DATASET RECORDS: Begin

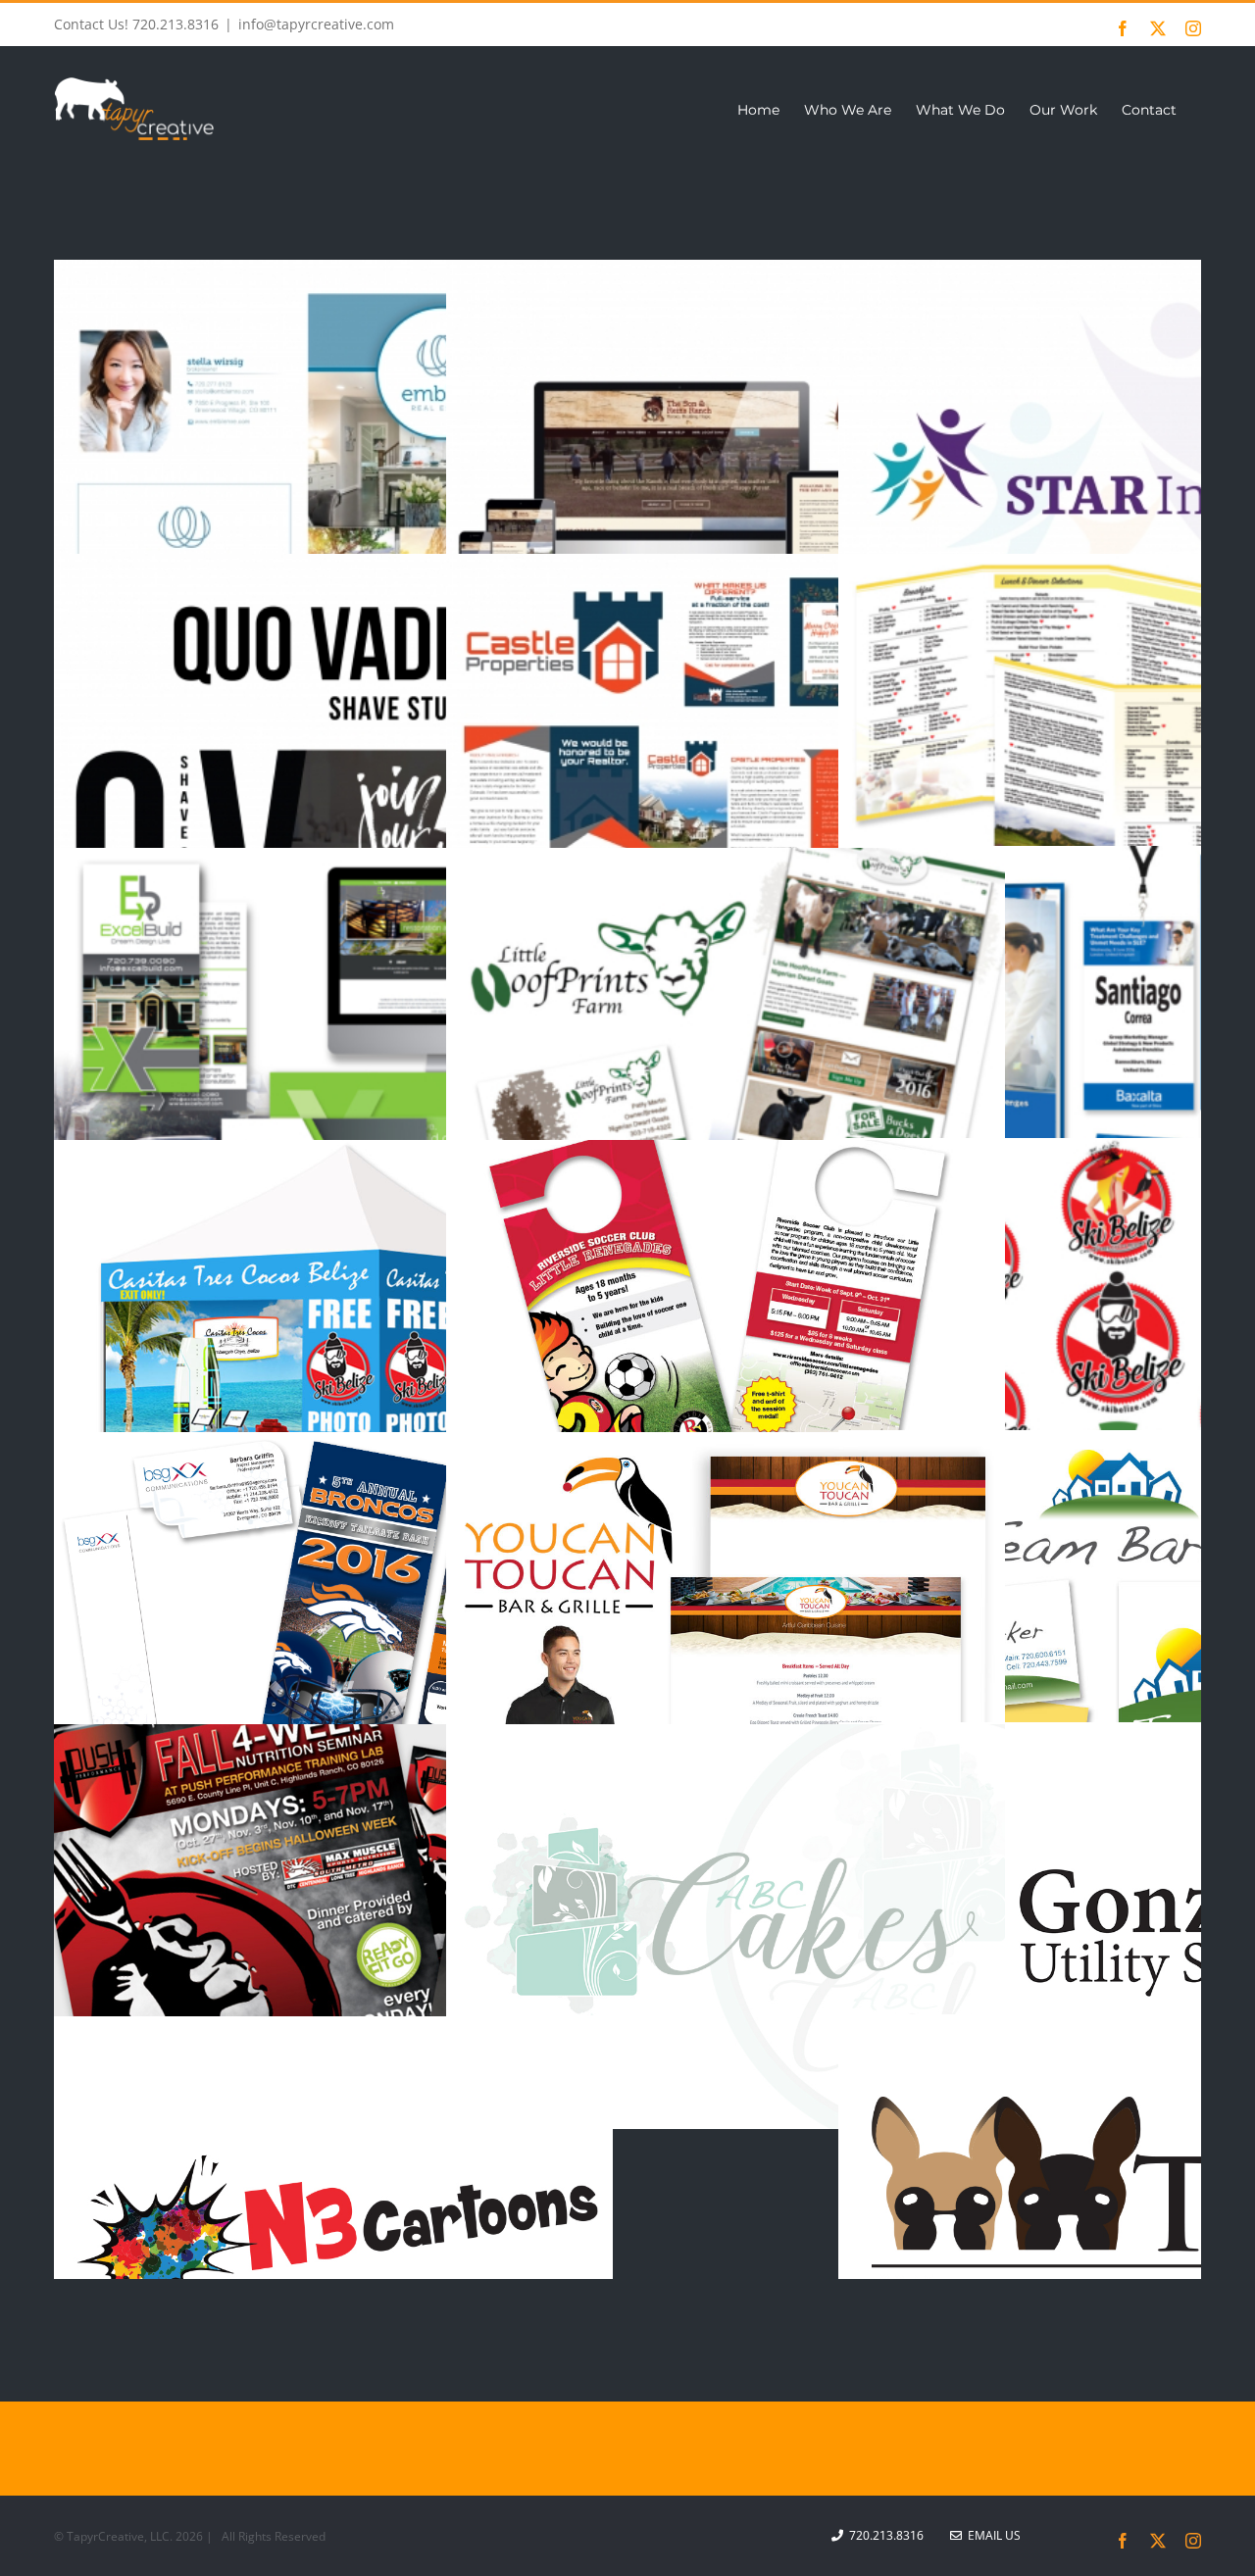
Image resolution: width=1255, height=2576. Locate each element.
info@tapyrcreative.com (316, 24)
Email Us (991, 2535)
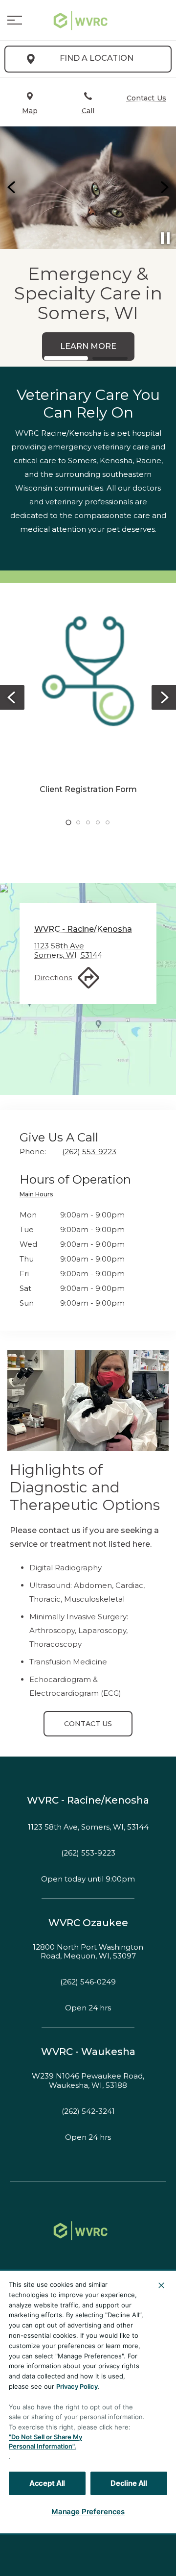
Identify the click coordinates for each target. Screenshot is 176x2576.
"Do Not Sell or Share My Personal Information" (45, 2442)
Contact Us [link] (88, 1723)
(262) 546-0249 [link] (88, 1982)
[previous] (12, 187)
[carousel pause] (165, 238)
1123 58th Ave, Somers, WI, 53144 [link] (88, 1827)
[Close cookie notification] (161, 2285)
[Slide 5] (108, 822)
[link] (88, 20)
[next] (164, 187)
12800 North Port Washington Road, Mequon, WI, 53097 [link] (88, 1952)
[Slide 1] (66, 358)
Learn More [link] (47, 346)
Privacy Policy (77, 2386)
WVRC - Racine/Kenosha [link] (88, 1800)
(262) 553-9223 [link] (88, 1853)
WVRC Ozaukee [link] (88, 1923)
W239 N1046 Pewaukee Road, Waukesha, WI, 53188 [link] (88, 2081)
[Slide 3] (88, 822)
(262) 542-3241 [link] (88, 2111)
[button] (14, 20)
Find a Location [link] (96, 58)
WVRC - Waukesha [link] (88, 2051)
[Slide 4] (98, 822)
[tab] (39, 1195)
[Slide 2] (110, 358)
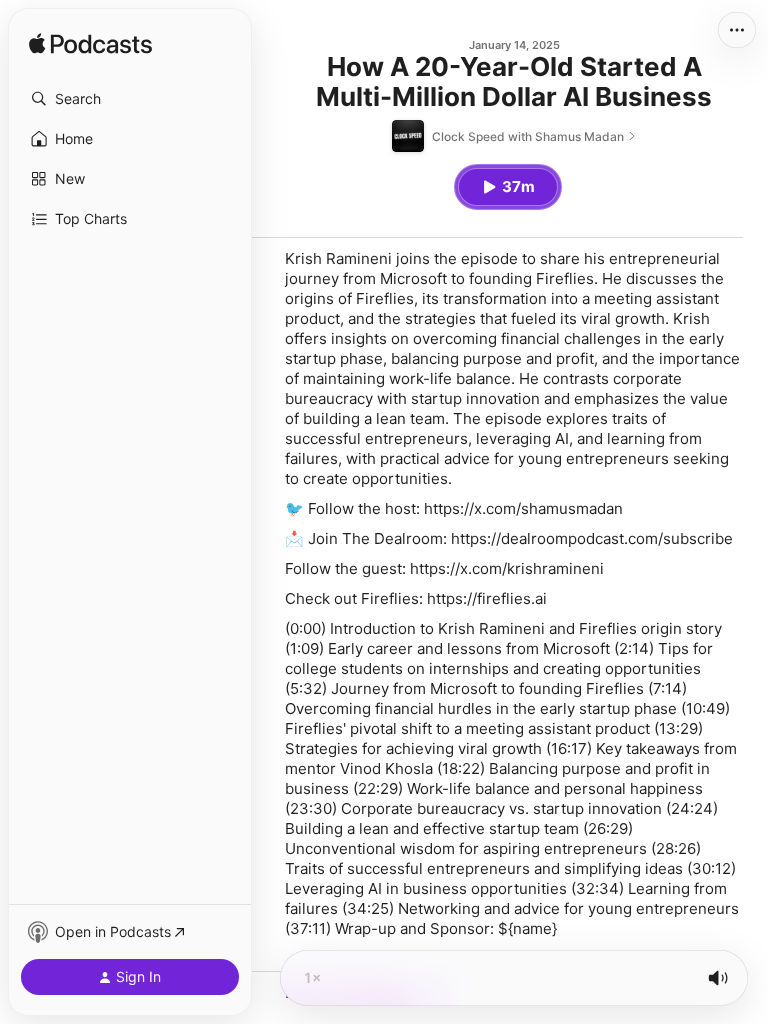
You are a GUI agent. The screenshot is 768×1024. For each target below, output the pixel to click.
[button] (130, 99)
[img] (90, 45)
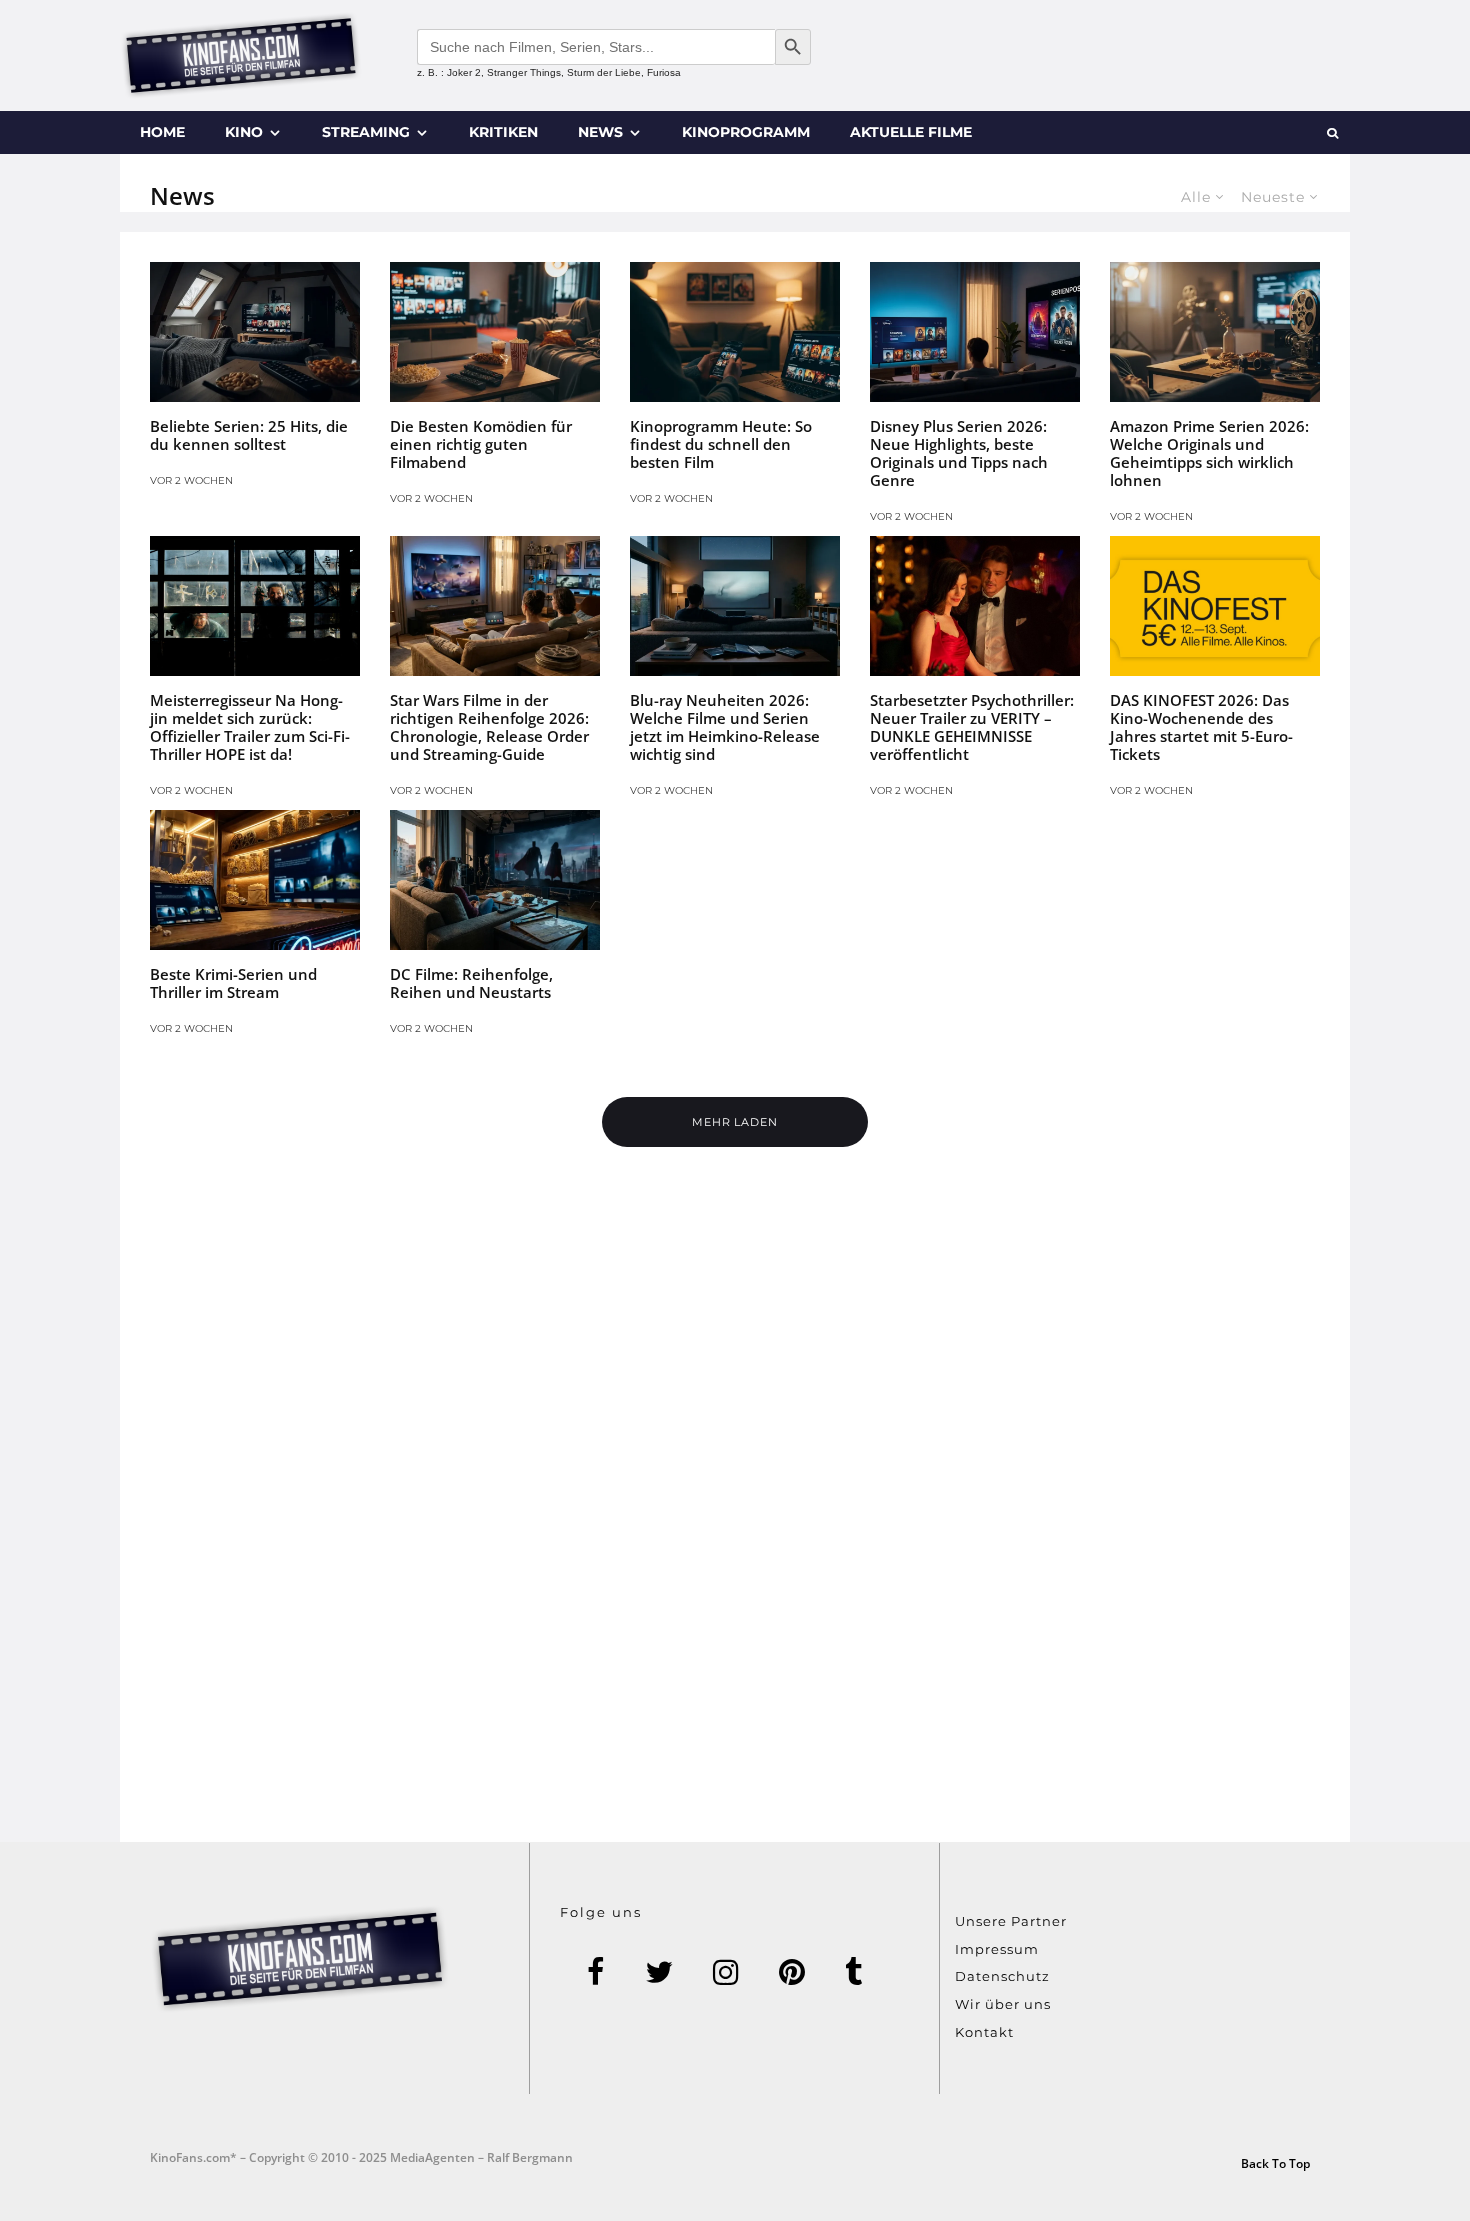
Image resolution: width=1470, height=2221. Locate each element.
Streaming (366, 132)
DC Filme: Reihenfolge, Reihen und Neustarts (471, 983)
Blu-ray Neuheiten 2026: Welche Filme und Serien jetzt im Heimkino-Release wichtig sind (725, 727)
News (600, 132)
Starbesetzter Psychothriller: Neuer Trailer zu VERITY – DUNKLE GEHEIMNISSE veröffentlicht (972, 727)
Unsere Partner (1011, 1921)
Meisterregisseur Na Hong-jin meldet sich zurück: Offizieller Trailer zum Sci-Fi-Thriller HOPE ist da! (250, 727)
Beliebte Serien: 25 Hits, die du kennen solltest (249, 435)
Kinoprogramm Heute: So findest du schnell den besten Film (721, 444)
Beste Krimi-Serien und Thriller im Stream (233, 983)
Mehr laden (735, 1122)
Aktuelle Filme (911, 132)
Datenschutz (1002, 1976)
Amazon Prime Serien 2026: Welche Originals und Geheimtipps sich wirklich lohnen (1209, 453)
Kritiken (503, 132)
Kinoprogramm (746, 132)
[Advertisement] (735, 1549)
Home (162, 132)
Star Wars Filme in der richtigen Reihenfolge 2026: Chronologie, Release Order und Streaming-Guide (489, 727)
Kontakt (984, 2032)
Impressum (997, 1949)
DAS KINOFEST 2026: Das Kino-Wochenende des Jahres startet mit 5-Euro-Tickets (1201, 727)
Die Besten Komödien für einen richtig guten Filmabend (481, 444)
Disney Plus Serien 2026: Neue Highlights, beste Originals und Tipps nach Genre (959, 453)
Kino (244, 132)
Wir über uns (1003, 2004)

DATASET RECORDS: End

== INSTRUCTIONS FOR THE TASK ==
From the opening line of the entries, copy each line exactly until the line with "[previous] (12, 187)", which is copied as well; leave out pictures.

== YOUR SOLUTION ==
Image resolution: width=1255, height=2576. Locate each element.
info@tapyrcreative.com (316, 24)
Email Us (991, 2535)
Identify the click coordinates for each target. Screenshot is 176x2576.
"Do Not Sell or Share My Personal Information" (45, 2442)
Contact Us [link] (88, 1723)
(262) 546-0249 [link] (88, 1982)
[previous] (12, 187)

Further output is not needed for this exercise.